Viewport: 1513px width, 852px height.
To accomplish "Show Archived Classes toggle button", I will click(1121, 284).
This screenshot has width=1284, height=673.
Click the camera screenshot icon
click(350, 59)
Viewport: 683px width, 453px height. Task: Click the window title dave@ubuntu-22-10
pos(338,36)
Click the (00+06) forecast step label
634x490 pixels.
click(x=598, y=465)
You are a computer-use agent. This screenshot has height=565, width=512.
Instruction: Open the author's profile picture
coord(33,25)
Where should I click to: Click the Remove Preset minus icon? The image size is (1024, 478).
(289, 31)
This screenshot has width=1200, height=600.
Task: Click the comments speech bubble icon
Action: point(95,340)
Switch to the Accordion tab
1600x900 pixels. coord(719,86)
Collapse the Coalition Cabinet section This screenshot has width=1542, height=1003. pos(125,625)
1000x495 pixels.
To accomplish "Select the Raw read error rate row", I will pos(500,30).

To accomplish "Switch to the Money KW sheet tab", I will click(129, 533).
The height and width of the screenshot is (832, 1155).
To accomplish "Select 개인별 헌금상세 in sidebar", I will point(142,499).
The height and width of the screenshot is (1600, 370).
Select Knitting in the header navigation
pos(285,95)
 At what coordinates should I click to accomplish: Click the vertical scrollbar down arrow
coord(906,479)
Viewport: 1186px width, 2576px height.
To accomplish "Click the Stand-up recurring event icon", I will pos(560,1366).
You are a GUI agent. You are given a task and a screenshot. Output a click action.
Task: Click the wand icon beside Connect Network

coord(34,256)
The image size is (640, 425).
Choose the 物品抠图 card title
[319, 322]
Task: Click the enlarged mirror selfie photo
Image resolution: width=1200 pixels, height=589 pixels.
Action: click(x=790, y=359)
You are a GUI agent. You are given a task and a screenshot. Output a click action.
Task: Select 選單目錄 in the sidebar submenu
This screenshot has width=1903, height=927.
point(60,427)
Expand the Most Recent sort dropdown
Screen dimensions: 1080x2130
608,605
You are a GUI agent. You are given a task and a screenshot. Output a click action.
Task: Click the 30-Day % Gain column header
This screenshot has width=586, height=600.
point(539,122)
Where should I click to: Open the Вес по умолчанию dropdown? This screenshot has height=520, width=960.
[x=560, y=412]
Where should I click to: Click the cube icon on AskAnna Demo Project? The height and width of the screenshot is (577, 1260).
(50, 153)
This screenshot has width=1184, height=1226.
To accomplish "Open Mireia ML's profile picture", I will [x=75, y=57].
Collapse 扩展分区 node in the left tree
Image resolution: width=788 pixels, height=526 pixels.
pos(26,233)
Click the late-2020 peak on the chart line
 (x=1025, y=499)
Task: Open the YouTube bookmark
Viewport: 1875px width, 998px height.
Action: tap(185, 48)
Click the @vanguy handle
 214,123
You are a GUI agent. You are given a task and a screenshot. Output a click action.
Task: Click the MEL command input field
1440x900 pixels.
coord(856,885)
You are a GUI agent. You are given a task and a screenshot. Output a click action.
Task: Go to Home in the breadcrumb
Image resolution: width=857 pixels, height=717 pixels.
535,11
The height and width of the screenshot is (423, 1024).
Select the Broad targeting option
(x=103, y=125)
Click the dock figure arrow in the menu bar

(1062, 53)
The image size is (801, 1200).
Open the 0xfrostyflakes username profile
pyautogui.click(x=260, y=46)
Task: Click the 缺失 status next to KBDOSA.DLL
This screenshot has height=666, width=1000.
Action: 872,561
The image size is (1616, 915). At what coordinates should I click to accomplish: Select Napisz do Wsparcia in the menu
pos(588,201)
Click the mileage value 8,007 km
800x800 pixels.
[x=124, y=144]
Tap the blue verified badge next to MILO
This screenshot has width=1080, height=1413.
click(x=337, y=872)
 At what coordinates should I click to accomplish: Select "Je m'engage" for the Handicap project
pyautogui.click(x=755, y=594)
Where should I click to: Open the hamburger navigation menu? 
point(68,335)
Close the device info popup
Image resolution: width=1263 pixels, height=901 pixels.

## Exercise requirements
Filter the entries above down to the lines containing the word "next".

## Result for this exercise
Task: Click the 缺失 status next to KBDOSA.DLL
Tap the blue verified badge next to MILO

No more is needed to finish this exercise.